被相続人が生命保険契約を締結していた場合,相続財産として遺産分割を行う必要はあるのか問題となります。

生命保険契約とは,被保険者の生死を保険事故とし,保険事故が発生した場合に,保険者(生命保険会社等)が,保険金受取人に保険金を支払うことを約し,保険契約者が保険者に保険料を支払うことを約す契約であり,まずは,保険契約者,被保険者,保険金受取人が,それぞれ誰であるかを確認することが必要となります。

なお,生命保険については,民法と相続税法では扱いが異なりますが,以下は,民法を念頭に説明します。

 

一 保険契約者と被保険者が被相続人である場合

被保険者である被相続人が亡くなった場合には,保険金受取人に死亡保険金が支払われます。

 

1 保険金受取人が被相続人以外の者の場合

(1)保険金受取人として特定の相続人が指定されていた場合

被保険者である被相続人が亡くなったことで,保険金請求権が生じますが,保険金請求権は,受取人の固有の権利ですので,相続財産ではなく,遺産分割の対象とはなりません。

そのため,相続人は,相続放棄をしても,死亡保険金を受け取ることができます。

また,特定の相続人が生命保険金を受け取った場合,生命保険金が特別受益にあたるかという問題がありますが,原則として,民法903条の特別受益にあたらないと解されております。ただし,相続人間の不公平が民法903条の趣旨に照らし到底是認できないほどに著しいと評価すべき特段の事情がある場合には特別受益に準ずるものとして,民法903条の類推適用により持戻しの対象となることがあると解されております。

 

(2)保険金受取人が「相続人」と指定されていた場合

相続人が固有の権利として生命保険金を受け取るため,保険金は,相続財産ではなく,遺産分割の対象とはなりません。

相続人が複数いる場合,民法427条により各相続人は等しい割合で保険金を取得することになるのか(相続人が3人いる場合には3分の1ずつ),法定相続分により保険金を取得することになるのか(相続人が配偶者と子2人の場合,配偶者は2分の1,子は4分の1ずつ)問題となりますが,特段の事情がない限り,民法427条の「別段の意思表示」があるものとして,各相続人は法定相続分の割合で保険金を受け取るものと解されております。

 

(3)保険金受取人の指定がなく,約款に基づいて相続人が受け取る場合

保険金受取人が相続人と指定されている場合と同じく,相続人は固有の権利として生命保険金を受け取るため,保険金は相続財産ではなく,遺産分割の対象とはなりません。

 

2 保険金受取人が被相続人の場合

被相続人が受取人となっている場合には,保険金は被相続人の財産ですので,相続財産であり,遺産分割の対象となると考えられます。

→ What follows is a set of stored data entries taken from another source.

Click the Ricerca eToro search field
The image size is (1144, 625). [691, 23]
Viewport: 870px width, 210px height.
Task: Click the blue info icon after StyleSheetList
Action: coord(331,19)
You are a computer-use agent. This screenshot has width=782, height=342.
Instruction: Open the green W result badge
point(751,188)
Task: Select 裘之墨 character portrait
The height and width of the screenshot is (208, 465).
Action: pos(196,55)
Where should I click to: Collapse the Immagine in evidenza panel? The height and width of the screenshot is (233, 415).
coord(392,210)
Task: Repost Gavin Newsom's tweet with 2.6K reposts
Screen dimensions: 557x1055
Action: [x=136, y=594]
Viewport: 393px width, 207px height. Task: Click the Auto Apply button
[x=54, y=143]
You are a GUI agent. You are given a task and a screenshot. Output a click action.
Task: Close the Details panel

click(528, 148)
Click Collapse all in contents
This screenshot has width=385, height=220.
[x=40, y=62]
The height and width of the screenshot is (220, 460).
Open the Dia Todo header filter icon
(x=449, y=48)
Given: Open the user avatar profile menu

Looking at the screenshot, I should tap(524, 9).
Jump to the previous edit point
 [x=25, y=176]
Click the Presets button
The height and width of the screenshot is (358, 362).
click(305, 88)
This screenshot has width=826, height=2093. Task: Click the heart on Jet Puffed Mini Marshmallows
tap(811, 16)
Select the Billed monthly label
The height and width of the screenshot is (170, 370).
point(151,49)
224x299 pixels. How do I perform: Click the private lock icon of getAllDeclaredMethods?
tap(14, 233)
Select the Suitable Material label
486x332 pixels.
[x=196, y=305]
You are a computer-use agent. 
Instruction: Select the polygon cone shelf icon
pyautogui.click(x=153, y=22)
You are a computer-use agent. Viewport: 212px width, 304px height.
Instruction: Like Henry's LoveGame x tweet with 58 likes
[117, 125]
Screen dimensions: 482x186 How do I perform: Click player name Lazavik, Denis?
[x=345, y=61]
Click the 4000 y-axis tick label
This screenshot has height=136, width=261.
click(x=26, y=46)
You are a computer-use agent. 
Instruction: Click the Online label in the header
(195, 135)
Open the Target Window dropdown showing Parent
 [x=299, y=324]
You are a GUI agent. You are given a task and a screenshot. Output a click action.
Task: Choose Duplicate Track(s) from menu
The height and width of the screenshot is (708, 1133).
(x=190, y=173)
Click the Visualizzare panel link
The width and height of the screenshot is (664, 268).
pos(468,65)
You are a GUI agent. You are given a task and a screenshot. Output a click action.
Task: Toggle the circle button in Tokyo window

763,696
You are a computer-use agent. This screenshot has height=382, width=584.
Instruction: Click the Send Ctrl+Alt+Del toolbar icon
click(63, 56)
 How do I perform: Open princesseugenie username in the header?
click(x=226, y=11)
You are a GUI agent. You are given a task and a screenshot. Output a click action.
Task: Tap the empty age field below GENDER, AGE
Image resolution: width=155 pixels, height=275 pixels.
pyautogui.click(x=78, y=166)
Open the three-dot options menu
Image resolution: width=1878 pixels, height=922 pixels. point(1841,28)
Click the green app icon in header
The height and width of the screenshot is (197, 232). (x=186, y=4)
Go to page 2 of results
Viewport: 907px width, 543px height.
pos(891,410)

ただし,被相続人の意思を合理的に解釈し,相続人の固有の権利とする考えもあります。

 

二 保険契約者は被相続人であるが,被保険者が被相続人以外の者の場合

被保険者が被相続人以外の者である保険契約は,被相続人が亡くなっても保険金が支払われるわけではありませんが,財産的価値がありますので,保険契約に関する権利は相続財産であり,遺産分割の対象となります。